- **Work order**
At the line containing "Viewport: 1359px width, 533px", start repeating the entries exactly, and continue through the last line.

- **Data for analysis**
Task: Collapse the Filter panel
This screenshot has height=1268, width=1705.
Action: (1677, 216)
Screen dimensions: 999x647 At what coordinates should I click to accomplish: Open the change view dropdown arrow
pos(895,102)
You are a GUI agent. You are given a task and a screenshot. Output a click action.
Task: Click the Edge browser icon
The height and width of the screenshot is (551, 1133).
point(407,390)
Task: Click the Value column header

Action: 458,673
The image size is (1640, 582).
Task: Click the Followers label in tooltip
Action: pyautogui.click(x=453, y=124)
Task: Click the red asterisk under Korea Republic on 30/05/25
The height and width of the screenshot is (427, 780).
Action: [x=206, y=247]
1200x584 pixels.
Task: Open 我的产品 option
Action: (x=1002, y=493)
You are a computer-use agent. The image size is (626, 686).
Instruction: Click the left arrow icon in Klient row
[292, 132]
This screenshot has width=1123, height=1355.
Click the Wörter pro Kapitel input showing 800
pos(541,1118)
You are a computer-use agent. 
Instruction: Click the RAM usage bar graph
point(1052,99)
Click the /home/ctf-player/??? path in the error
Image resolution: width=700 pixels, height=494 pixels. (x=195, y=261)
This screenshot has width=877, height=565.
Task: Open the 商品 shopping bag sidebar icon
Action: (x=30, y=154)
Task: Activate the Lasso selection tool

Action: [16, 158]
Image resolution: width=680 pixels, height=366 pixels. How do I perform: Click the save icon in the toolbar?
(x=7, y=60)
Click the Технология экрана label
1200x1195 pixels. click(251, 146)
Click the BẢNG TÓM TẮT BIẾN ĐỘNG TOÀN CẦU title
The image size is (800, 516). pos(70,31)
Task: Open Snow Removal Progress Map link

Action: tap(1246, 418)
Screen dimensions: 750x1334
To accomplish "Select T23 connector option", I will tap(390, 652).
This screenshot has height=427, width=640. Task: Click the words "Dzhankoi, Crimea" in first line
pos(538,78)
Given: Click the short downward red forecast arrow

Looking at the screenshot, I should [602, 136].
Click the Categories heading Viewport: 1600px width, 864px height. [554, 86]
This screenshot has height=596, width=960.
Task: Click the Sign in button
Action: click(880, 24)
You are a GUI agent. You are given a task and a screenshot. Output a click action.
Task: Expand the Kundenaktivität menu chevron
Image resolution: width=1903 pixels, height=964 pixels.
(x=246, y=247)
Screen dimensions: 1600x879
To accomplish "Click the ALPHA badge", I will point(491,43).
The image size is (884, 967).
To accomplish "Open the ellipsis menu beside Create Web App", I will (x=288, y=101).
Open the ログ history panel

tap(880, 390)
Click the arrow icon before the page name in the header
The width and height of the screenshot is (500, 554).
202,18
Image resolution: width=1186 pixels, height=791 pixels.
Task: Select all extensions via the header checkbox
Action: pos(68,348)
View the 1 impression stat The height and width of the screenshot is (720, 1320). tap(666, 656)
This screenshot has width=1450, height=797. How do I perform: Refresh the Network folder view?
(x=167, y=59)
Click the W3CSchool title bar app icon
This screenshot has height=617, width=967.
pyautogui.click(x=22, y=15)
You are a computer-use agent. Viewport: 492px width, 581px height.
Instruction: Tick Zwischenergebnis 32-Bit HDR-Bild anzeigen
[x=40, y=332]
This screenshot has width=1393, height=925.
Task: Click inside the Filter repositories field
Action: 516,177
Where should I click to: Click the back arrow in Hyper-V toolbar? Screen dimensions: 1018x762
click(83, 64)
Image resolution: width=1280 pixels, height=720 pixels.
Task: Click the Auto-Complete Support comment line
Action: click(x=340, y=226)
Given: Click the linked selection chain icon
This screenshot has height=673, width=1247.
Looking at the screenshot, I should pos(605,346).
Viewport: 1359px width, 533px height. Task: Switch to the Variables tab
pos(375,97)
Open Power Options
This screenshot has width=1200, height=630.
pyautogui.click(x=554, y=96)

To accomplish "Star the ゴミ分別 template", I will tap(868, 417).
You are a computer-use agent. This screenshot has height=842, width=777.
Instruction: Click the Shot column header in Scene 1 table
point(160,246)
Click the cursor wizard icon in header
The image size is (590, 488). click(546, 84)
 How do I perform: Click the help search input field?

- **Response box**
Viewport: 1359px width, 533px height. Task: Switch to the Variables tab
pos(375,97)
Open Power Options
This screenshot has width=1200, height=630.
pyautogui.click(x=554, y=96)

To accomplish "Star the ゴミ分別 template", I will tap(868, 417).
You are a computer-use agent. This screenshot has height=842, width=777.
Instruction: Click the Shot column header in Scene 1 table
point(160,246)
Click the cursor wizard icon in header
The image size is (590, 488). click(546, 84)
 How do I perform: Click the help search input field?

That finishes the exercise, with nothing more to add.